Member the games you used to play? We member. The basement at the Hardcore Gamer office has a section known as the Crust Room, with an old grey couch and a big old CRT TV. All the classic systems are down there collecting dust, so in an effort to improve the cleanliness of our work space, we dust off these old consoles every so often and put an old game through its paces, just to make sure everything stays in working order. We even have a beige computer with a floppy disk drive.
Whenever we look back on older games and reminiscence about the fun we used to have playing them we try to vary the type of game. One subgenre of games we have been neglecting is flying cartoon women who shoot and blow up a bunch of random crap and this is something we feel that we need to rectify. This may not be the biggest or most well known genre of games but it does have its place and following, plus some of these games can be fun. Okay, off the top of my head I can only think of one (two if you count the sequel) without going really far back in the 16-bit and earlier era, but the one I am familiar with is enjoyable and that game is Deathsmiles.
Deathsmiles was unleashed on the world in 2007 to Japanese arcades and didn’t make it stateside on Xbox 360 until 2010. Developed by Cave Interactive, Deathsmiles isn’t so much remembered for its elaborate story but more for the high-octane bullet hell gameplay. The gist of the story is some angels in witch-themed school girl attire end up in this magical realm of Gilverado and need to destroy an endless onslaught of demons. The story isn’t that important in arcade shoot ’em ups as long as the gameplay is fun and fortunately Deathsmiles delivers on the fun.
Given that it originated in the arcades it should be no surprise that the gameplay of Deathsmiles was a modern take on the classic arcade shoot ’em ups like R-Type and Gradius, complete with gigantic and terrifying boss monsters and the added ability to shoot right and left. The main difference was instead of controlling a spaceship fighting aliens the player is a winged girl taking on demons with assistance from their own demonic familiar. The term bullet hell is an apt description as the screen can get so flooded with bullets it can be difficult to find a space spot to hide, especially on the more challenging difficulty settings.

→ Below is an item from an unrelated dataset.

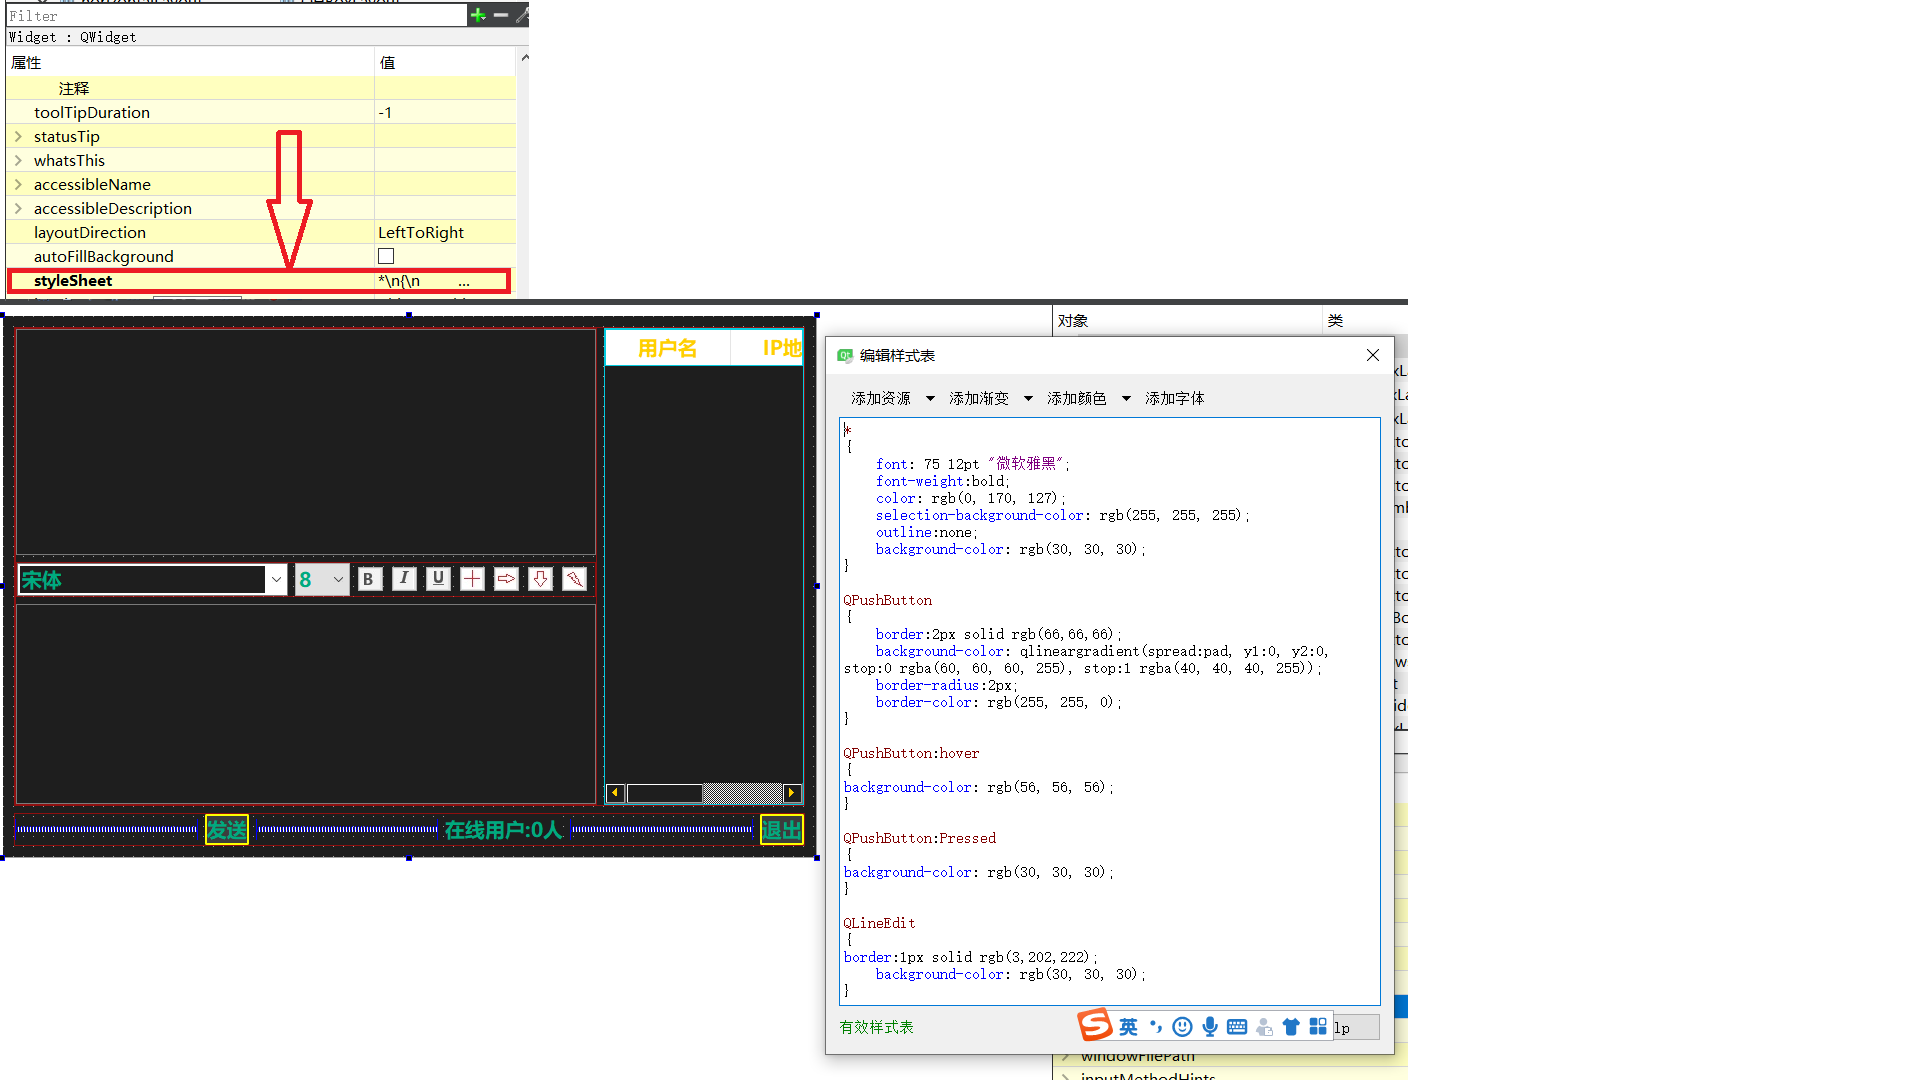The height and width of the screenshot is (1080, 1920).
Task: Click the red down-arrow icon button
Action: [540, 579]
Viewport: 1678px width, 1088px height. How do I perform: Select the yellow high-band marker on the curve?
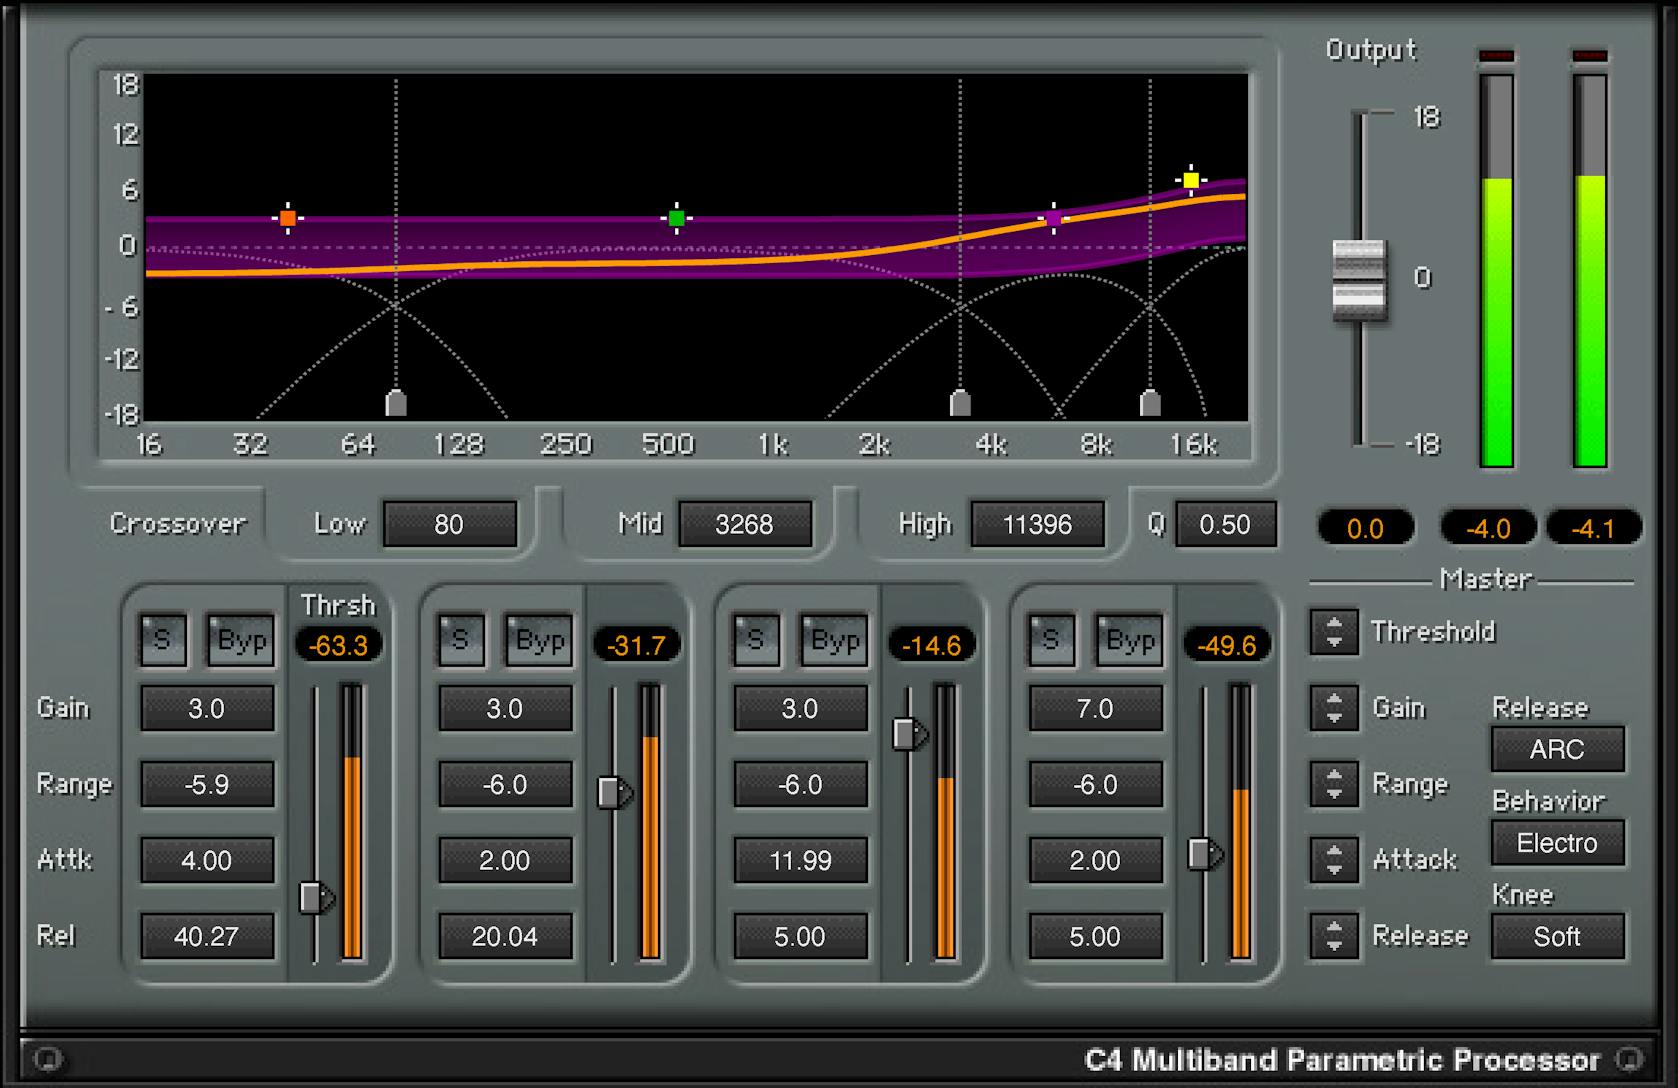tap(1190, 178)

The aesthetic is the biggest different between Deathsmiles and classic spaceship shooters, and the art style is one of the more memorable elements. The gothic and occult influences create a dark fantasy world, filled with imaginative and horrific creature designs. The varied environments also help contribute to the overall tone of horror fantasy, traveling through such places as cemeteries, forests and volcanic locations. The enemies range from grim reapers, cyclopes to bears dressed in chef’s attire, with boss battles where the screen is buried beneath the giant foe and all their projectiles. The art direction across the creatures makes Deathsmiles as visually impressive as it is fun to play.
To go with the interesting art direction comes an impressive soundtrack composed by Manabu Namiki. Namiki might not be a household name but does have an impressive resume. Most of his work is naturally in Japanese video games but was involved in several Bleach titles along with Metal Slug 6 and the WiiWare Rebirth titles of Castlevania, Contra and Gradius. The soundtrack is memorable, and back when Xbox 360 games were easy to find in stores, there was a collector’s edition of Deathsmiles that included a CD soundtrack along with a faceplate for the original model Xbox 360.
Deathsmiles is a relatively short game that can be blasted through in about an hour but they added some variations to make replay more interesting. There’s the standard mode that’s the simple port of the 2007 arcade game. The console version added an arrange mode that allows the player to use a thumbstick to independently control the familiar and the Xbox 360 mode that enhances the graphics. Adding Mega Black Label to each of those modes adds Sakura as a fifth playable character and the ridiculously hard level 999 difficulty. Each of the characters adds some slight variation to the experience but nothing too drastic.
Deathsmiles isn’t triple A material or a huge mainstream success but it’s well worth playing. Cave knows how to make modern side scrolling shooters and Deathsmiles is one of the more interesting ones. The two player co-op mode is naturally the best way to enjoy this title, but it’s still a good way to kill an hour even by yourself. Japan did get a sequel in 2009 and while it’ll never get localized for America, the original Japanese version of Deathsmiles II became available for download in the US on Xbox 360.